La Vie des Classiques : Comment vous présenter ?
Guillaume Flamerie de Lachapelle : Je suis maintenant au milieu de la quarantaine, j’enseigne le latin à l’Université Bordeaux Montaigne depuis une vingtaine d’années ; j’ai aussi été professeur de collège dans les Landes.

 

L.V.D.C. : Quelles ont été les rencontres déterminantes, de chair ou de papier, dans votre parcours ?
G.F.D.L. : Il y en a tellement ! Tous mes professeurs de latin au collège et au lycée ont été importants d’une façon ou d’une autre. Plus tôt je me rappelle deux ouvrages chez mes grands-parents suisses que je lisais et relisais chaque été : l’Iliade et de l’Odyssée dans une version illustrée pour enfants, ainsi qu’un recueil intitulé Douze légendes de la mythologie. Puis en troisième j’ai dû préparer un exposé sur les Vies des douze Césars de Suétone qui m’a amené à en savoir un peu plus sur César ; beaucoup plus tard j’ai lu L’Art de la déformation historique dans les commentaires de César, de Michel Rambaud, qui m’a appris à me méfier un peu des propos du personnage ! Entre-temps la lecture d’Œdipe-roi de Sophocle en terminale a été fascinante et sans doute déterminante ; elle m’a en tout cas donné envie d’apprendre le grec.
——
Objectif A | Reproduisez fidèlement le passage de l'entretien allant de "G.F.D.L. : Il y" jusqu'à "d’apprendre le grec.".
Objectif B |
Répondez à ces questions à partir de l'entretien :
(i) Dans quelle université Guillaume Flamerie de Lachapelle enseigne-t-il le latin ?
(ii) Sur quel ouvrage portait l'exposé qu'il a préparé en troisième ?
(iii) Quelle lecture faite en terminale lui a donné envie d'apprendre le grec ?
Le matériel qui suit est indépendant de l'entretien.

Données sources |
——
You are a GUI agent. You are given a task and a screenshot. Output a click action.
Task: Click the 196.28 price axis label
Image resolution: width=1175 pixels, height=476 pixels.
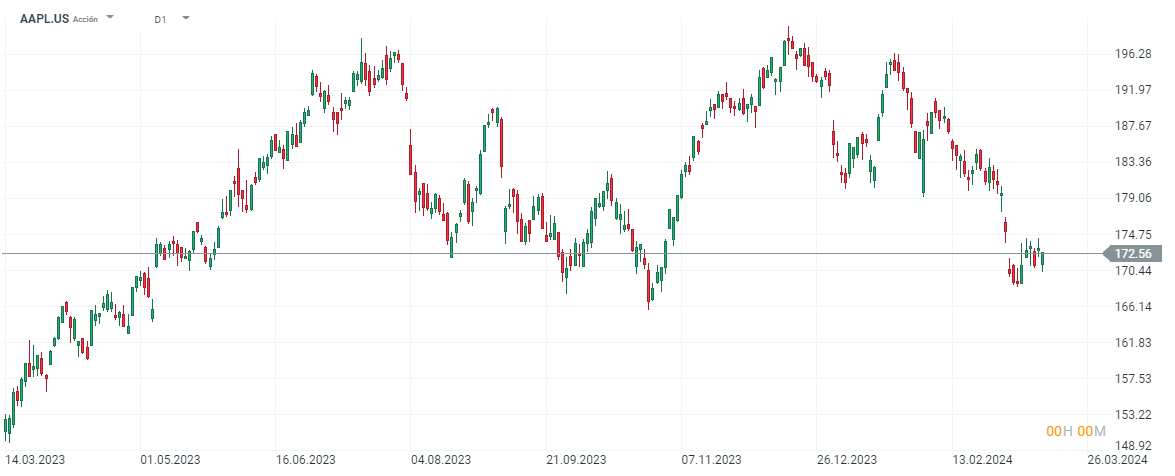[1132, 54]
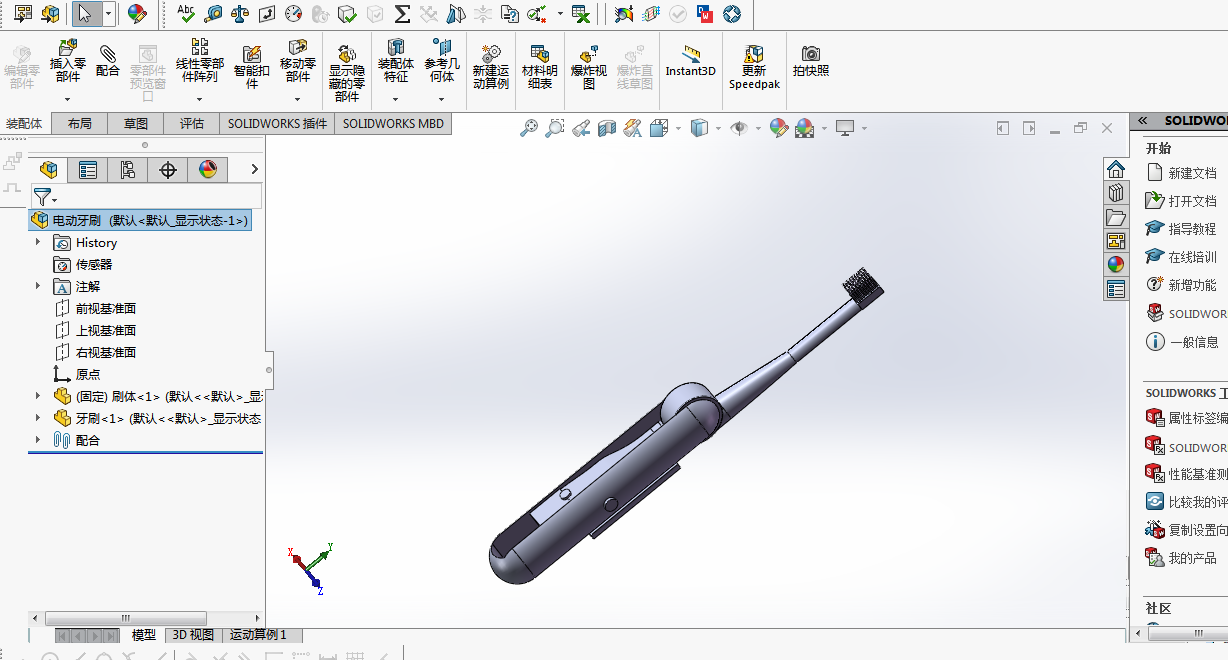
——
Solution complète A |
G.F.D.L. : Il y en a tellement ! Tous mes professeurs de latin au collège et au lycée ont été importants d’une façon ou d’une autre. Plus tôt je me rappelle deux ouvrages chez mes grands-parents suisses que je lisais et relisais chaque été : l’Iliade et de l’Odyssée dans une version illustrée pour enfants, ainsi qu’un recueil intitulé Douze légendes de la mythologie. Puis en troisième j’ai dû préparer un exposé sur les Vies des douze Césars de Suétone qui m’a amené à en savoir un peu plus sur César ; beaucoup plus tard j’ai lu L’Art de la déformation historique dans les commentaires de César, de Michel Rambaud, qui m’a appris à me méfier un peu des propos du personnage ! Entre-temps la lecture d’Œdipe-roi de Sophocle en terminale a été fascinante et sans doute déterminante ; elle m’a en tout cas donné envie d’apprendre le grec.

Solution complète B |
(i) À l'Université Bordeaux Montaigne.
(ii) Sur les Vies des douze Césars de Suétone.
(iii) Œdipe-roi de Sophocle.